#### Task requirements
Repeat the data below in full. Pictures must not be part of the copy.

#### Input
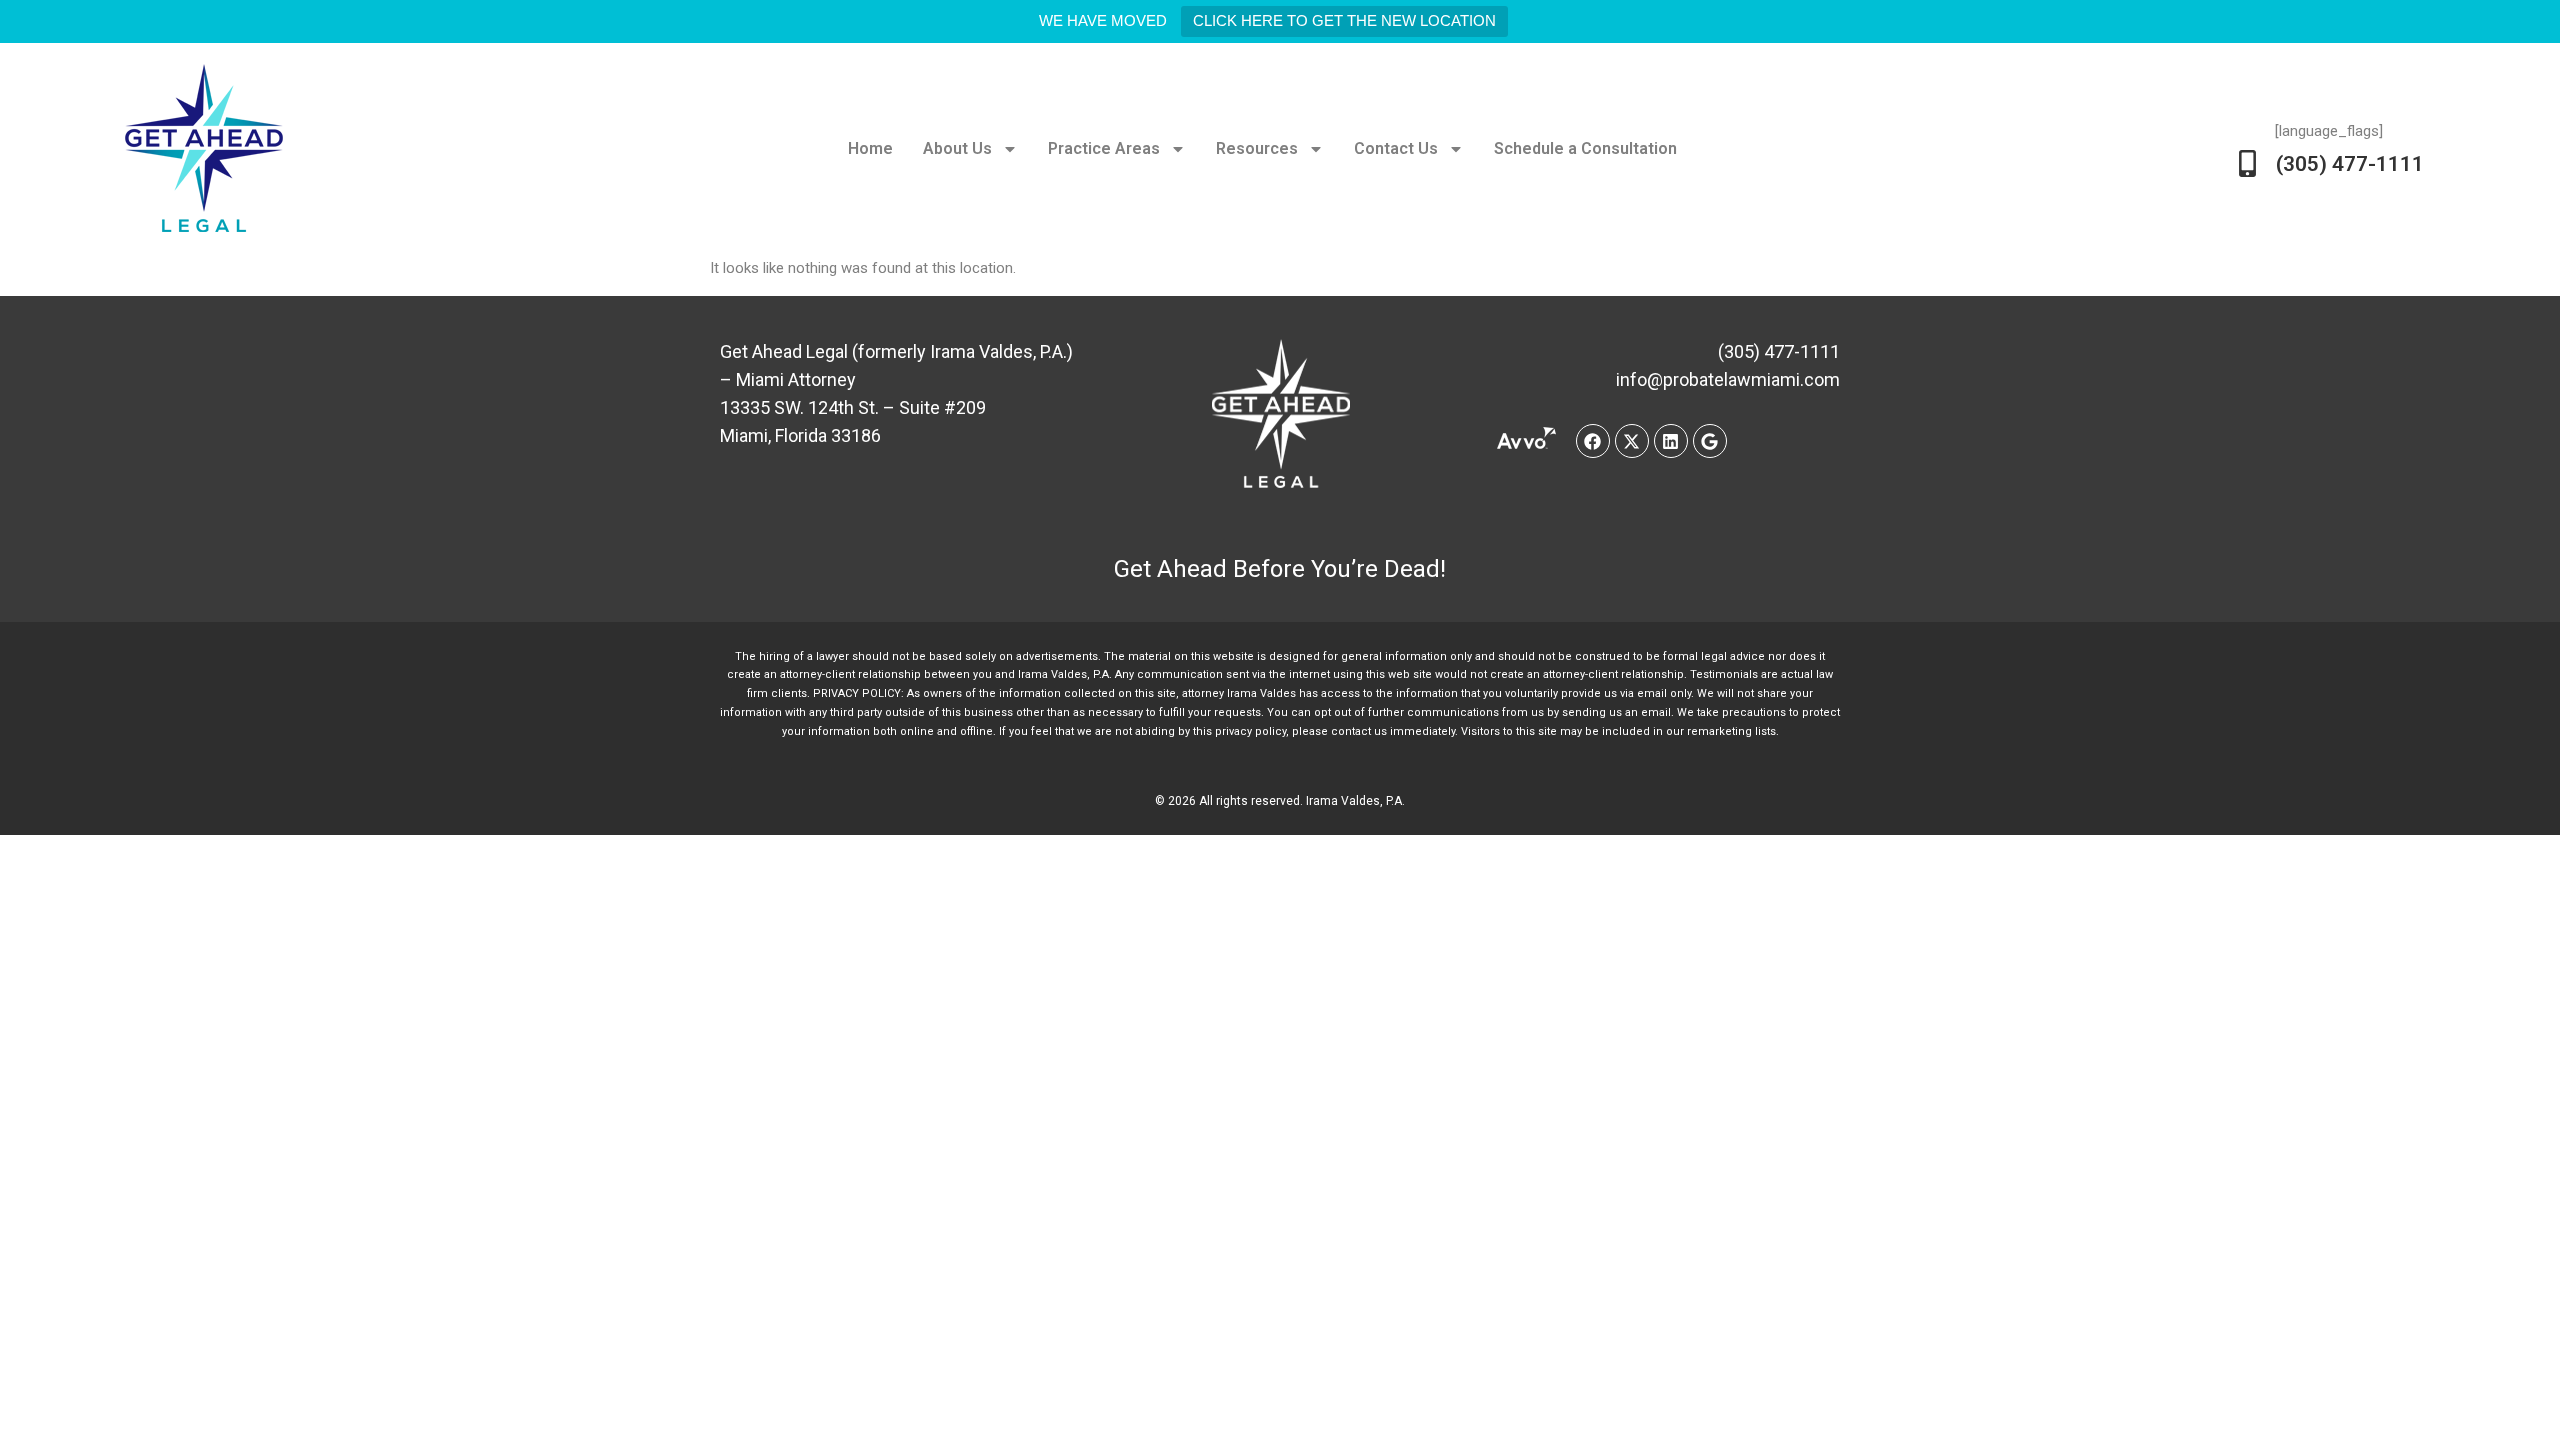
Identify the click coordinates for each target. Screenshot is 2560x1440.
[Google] (1710, 441)
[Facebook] (1593, 441)
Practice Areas (1104, 148)
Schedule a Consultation (1585, 148)
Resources (1257, 148)
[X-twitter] (1632, 441)
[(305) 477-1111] (2247, 163)
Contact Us (1396, 148)
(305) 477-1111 (2350, 164)
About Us (957, 148)
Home (870, 148)
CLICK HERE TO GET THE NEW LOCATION (1344, 20)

#### Answer to the exercise
Identify the click coordinates for each target. Screenshot is 2560x1440.
[Google] (1710, 441)
[Facebook] (1593, 441)
Practice Areas (1104, 148)
Schedule a Consultation (1585, 148)
Resources (1257, 148)
[X-twitter] (1632, 441)
[(305) 477-1111] (2247, 163)
Contact Us (1396, 148)
(305) 477-1111 (2350, 164)
About Us (957, 148)
Home (870, 148)
CLICK HERE TO GET THE NEW LOCATION (1344, 20)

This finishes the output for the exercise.